Wherever a line in the data holds the word "ordena", pull that line out.

(Provided data Opens)

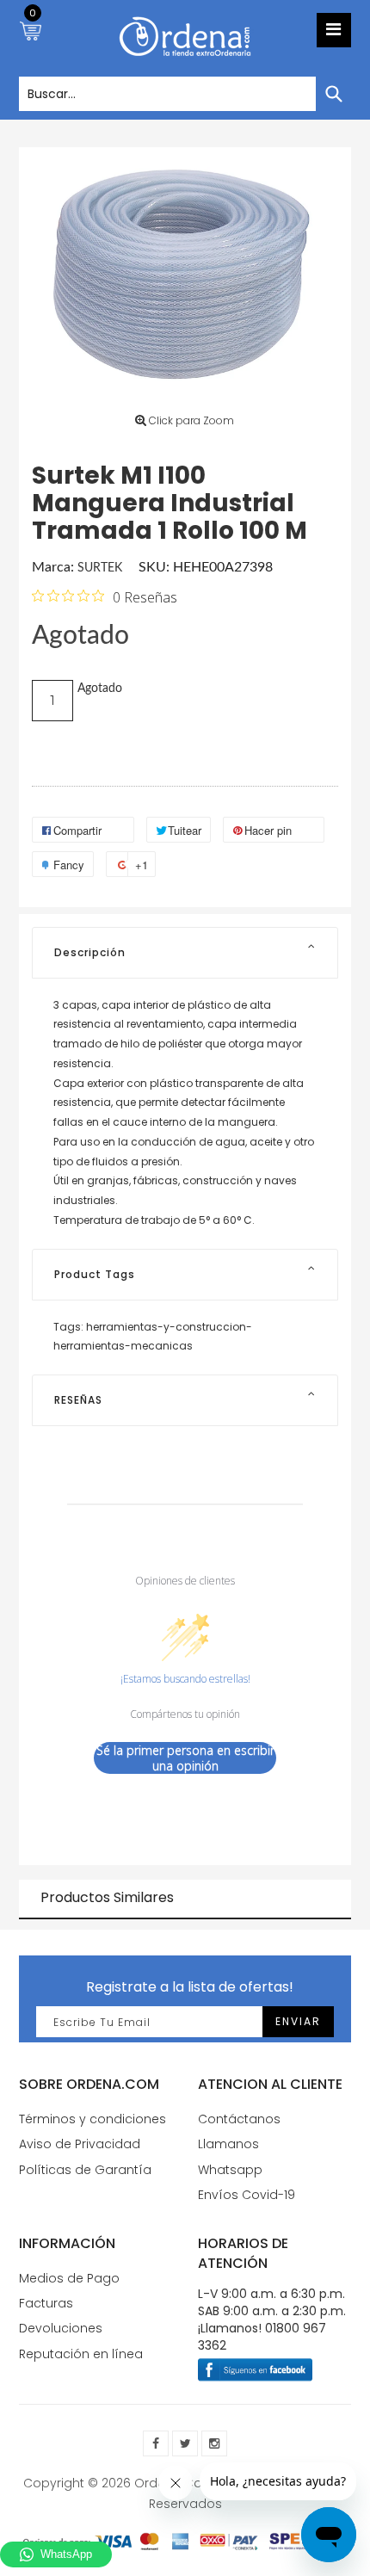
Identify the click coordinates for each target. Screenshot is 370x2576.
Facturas (46, 2303)
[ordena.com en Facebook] (156, 2443)
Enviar (298, 2021)
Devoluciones (60, 2328)
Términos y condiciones (92, 2119)
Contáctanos (239, 2119)
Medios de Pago (69, 2278)
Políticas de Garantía (85, 2169)
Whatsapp (230, 2169)
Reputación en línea (81, 2354)
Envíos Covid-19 (246, 2194)
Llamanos (228, 2144)
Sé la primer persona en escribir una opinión (185, 1758)
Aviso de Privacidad (79, 2144)
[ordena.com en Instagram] (214, 2443)
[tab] (184, 953)
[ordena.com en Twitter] (185, 2443)
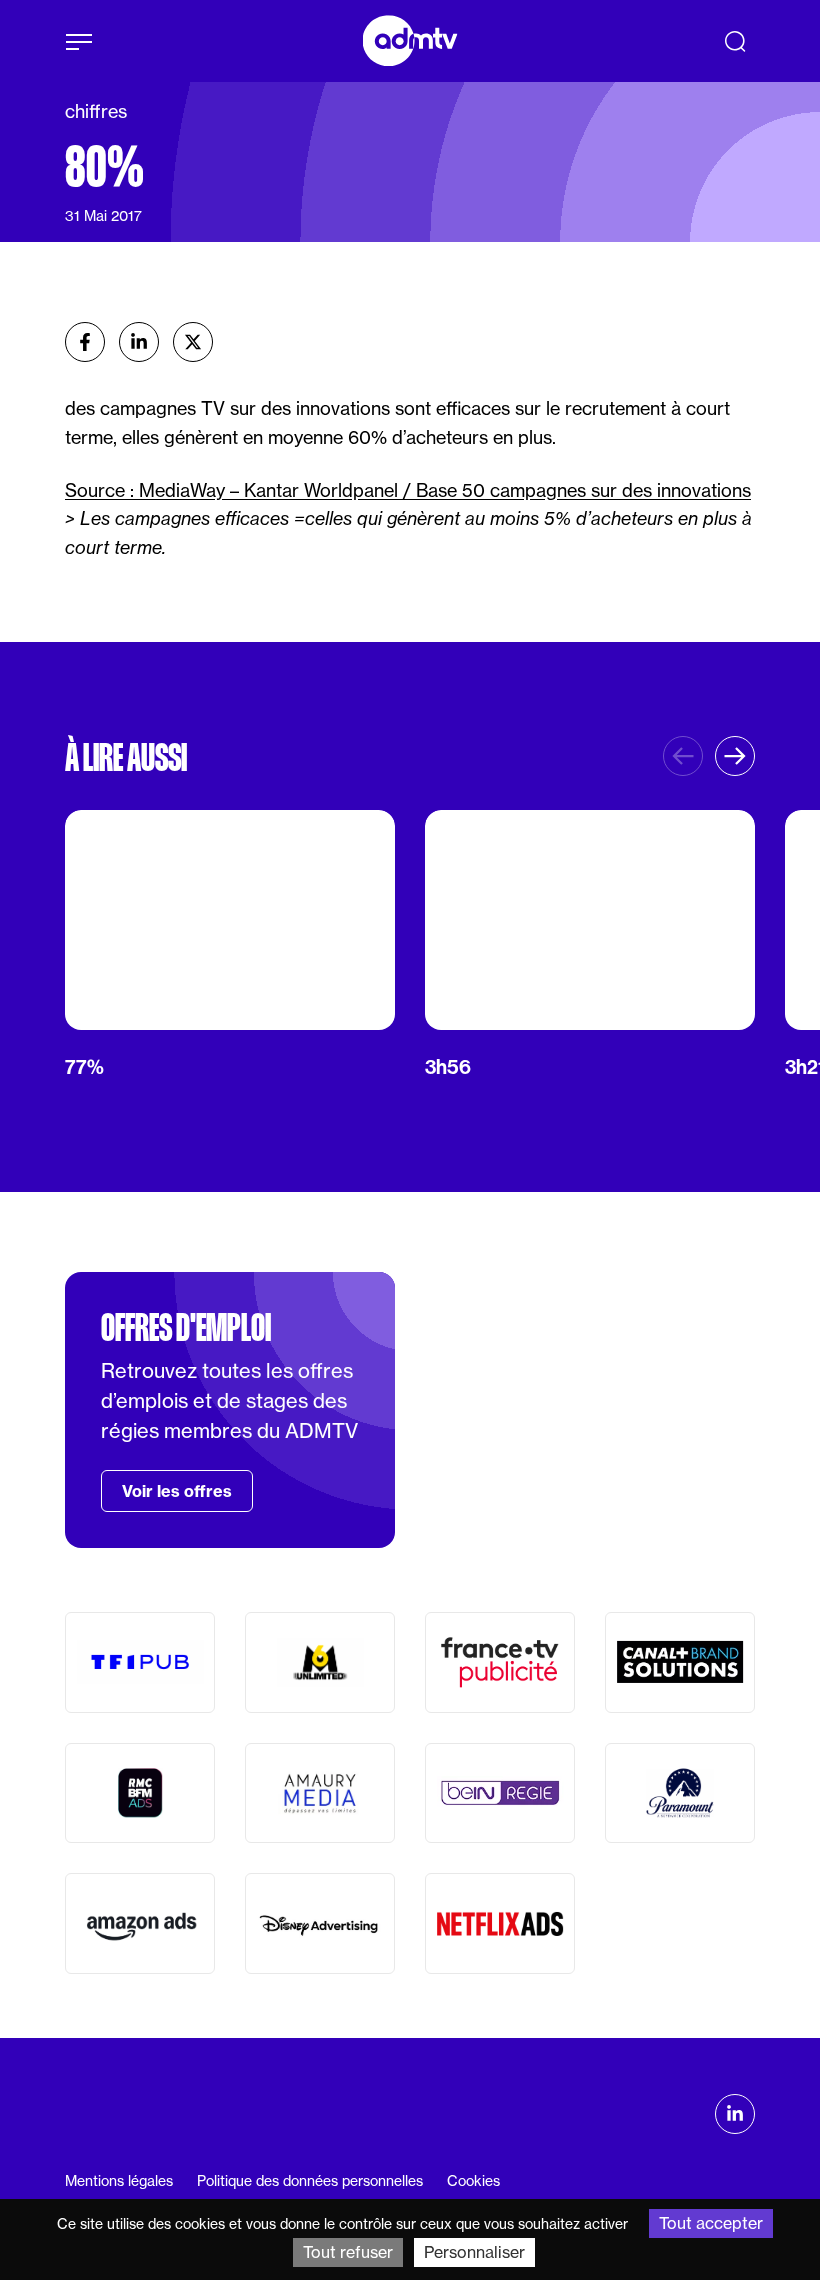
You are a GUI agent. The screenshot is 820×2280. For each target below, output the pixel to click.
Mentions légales (119, 2180)
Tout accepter (711, 2223)
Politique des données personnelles (310, 2180)
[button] (735, 756)
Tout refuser (348, 2252)
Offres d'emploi (186, 1328)
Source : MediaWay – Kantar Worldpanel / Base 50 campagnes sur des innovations (408, 490)
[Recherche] (735, 41)
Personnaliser (474, 2252)
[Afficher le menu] (79, 42)
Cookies (473, 2180)
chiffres (96, 111)
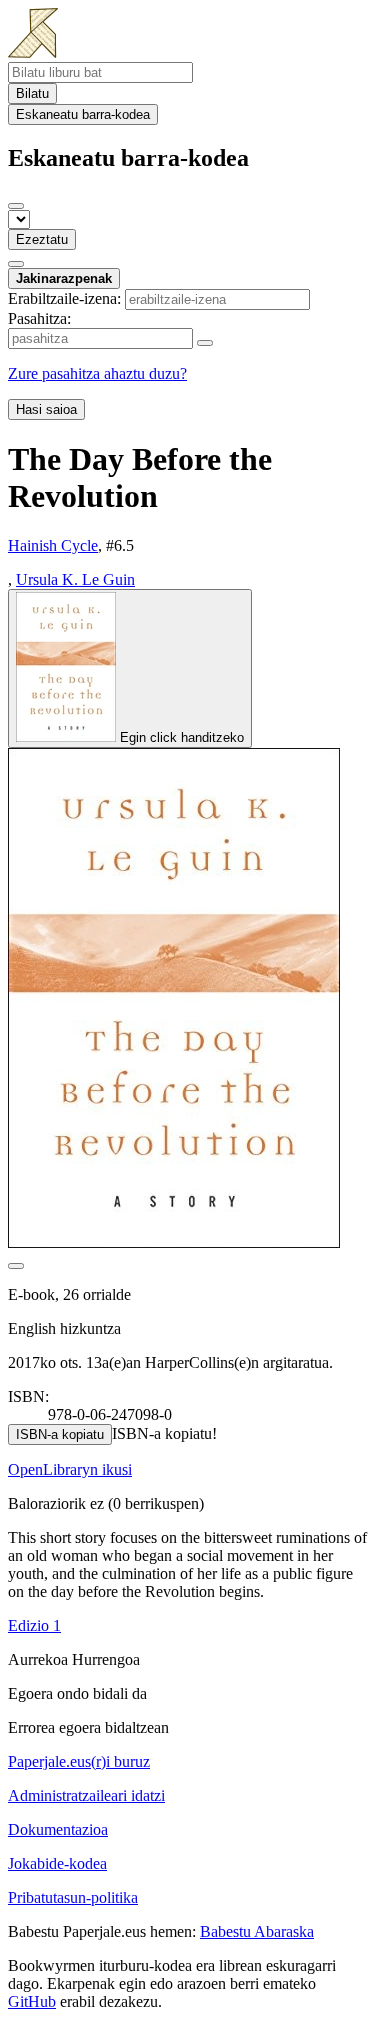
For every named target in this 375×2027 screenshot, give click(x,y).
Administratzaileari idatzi (86, 1795)
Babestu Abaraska (257, 1931)
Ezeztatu (42, 239)
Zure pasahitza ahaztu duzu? (97, 373)
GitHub (32, 2001)
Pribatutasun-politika (73, 1897)
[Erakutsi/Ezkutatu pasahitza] (205, 343)
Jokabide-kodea (57, 1863)
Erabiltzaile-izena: (64, 298)
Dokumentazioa (58, 1829)
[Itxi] (16, 206)
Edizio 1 (34, 1625)
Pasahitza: (39, 318)
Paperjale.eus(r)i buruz (79, 1761)
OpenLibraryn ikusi (70, 1469)
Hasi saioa (46, 409)
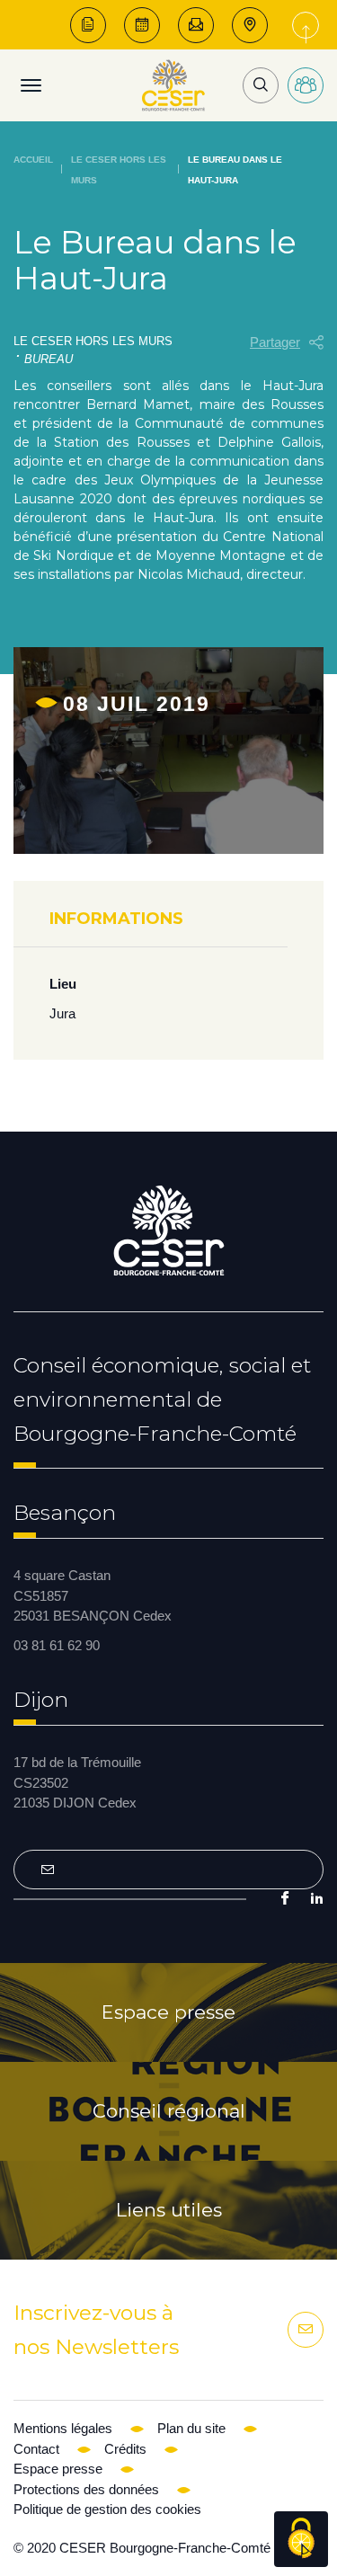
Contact (36, 2448)
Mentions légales (62, 2428)
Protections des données (86, 2489)
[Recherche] (261, 85)
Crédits (125, 2448)
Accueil (33, 159)
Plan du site (191, 2428)
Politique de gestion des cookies (107, 2509)
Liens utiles (169, 2210)
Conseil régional (169, 2111)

(Provided data Closes)

Exercise solution:
[ordena.com en Facebook] (156, 2443)
[ordena.com en Instagram] (214, 2443)
[ordena.com en Twitter] (185, 2443)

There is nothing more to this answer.